§ WHAT YOU HAVE TO DO
No image is to be carried over; reproduce the rest of the listing word for word.

─── SUPPLIED ENTRIES

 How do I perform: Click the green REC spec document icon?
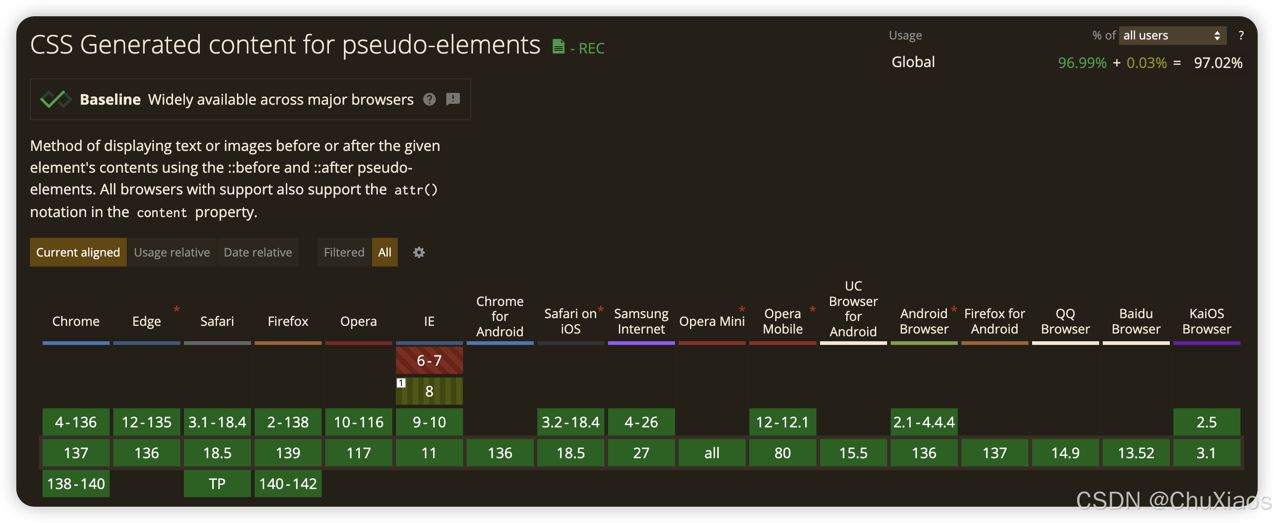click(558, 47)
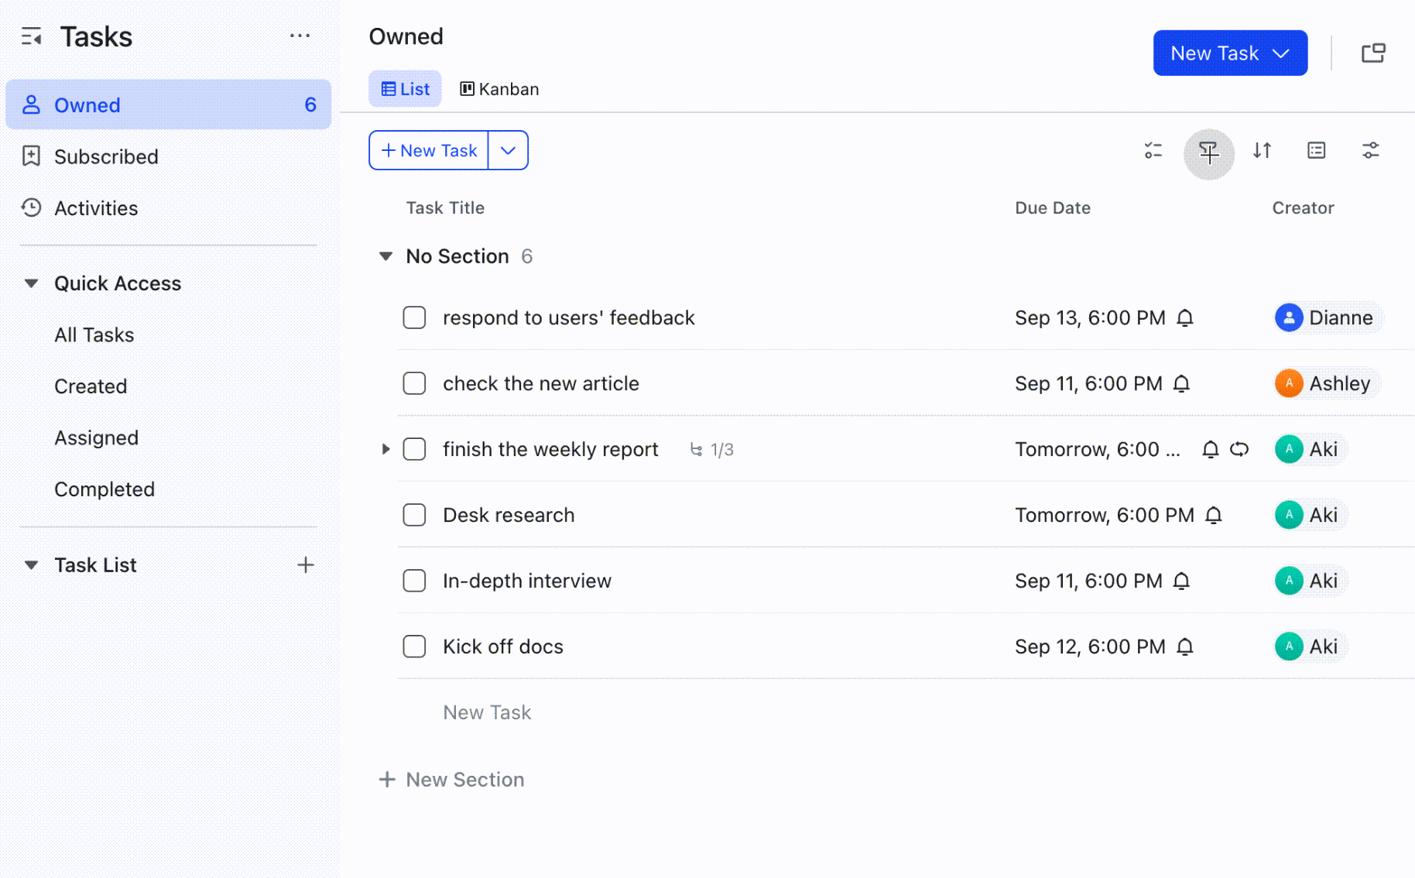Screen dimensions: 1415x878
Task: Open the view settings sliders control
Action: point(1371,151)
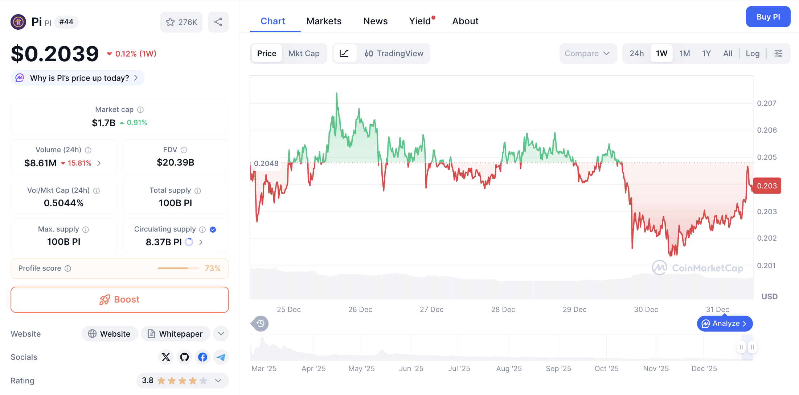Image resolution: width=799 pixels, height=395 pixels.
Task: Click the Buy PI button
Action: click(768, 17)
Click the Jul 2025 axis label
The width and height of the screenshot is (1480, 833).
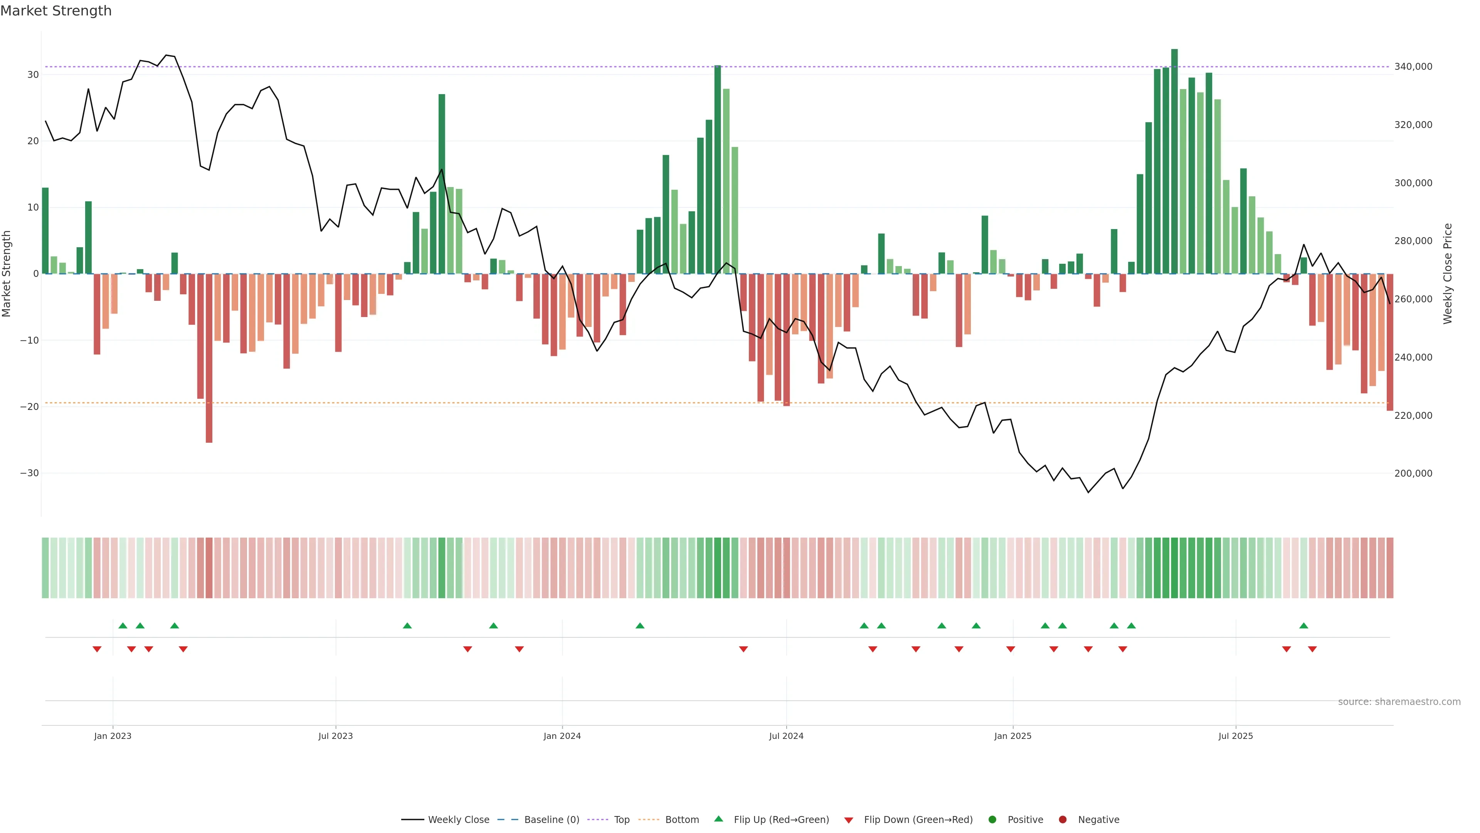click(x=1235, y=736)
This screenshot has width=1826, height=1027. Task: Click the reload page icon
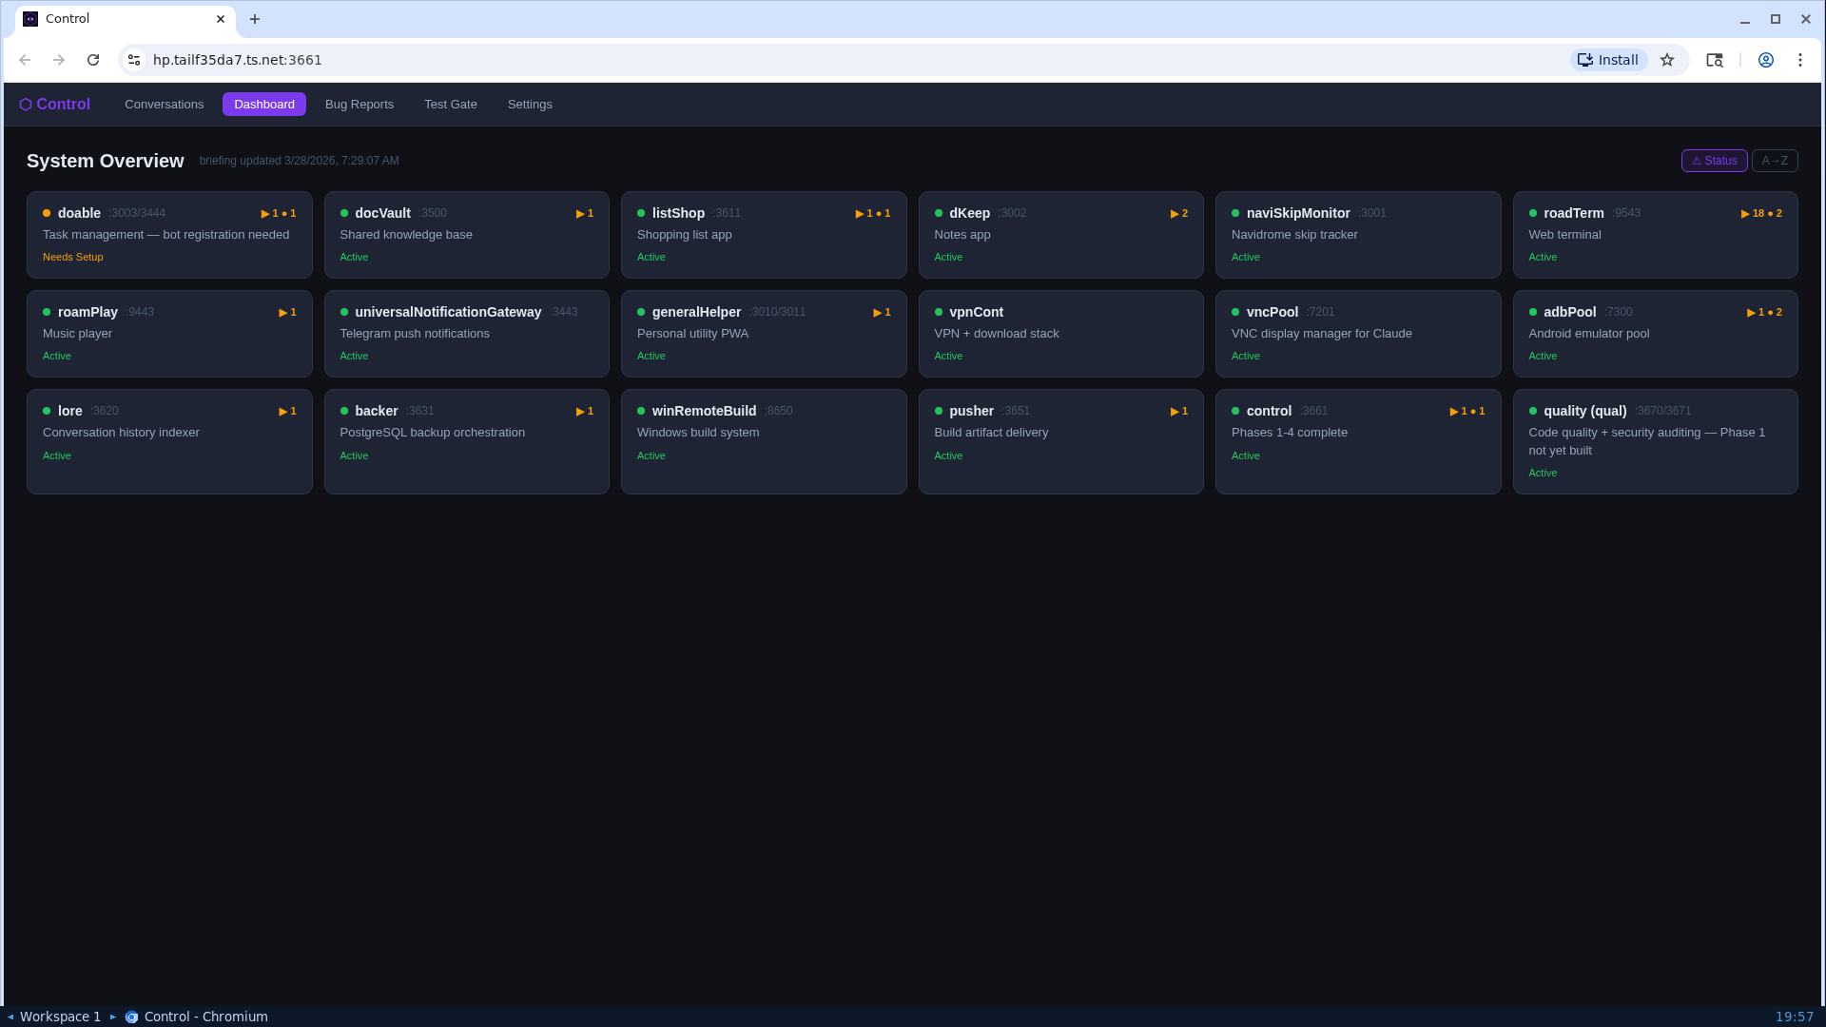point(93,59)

──────

§ RESULT FOR THIS TASK
 How do I perform: Click the green REC spec document icon?
click(558, 47)
Screen dimensions: 1415x878
Task: Open the view settings sliders control
Action: point(1371,151)
Image resolution: width=799 pixels, height=395 pixels.
Task: Click the Buy PI button
Action: click(768, 17)
Click the Jul 2025 axis label
The width and height of the screenshot is (1480, 833).
click(x=1235, y=736)
This screenshot has width=1826, height=1027. Task: Click the reload page icon
point(93,59)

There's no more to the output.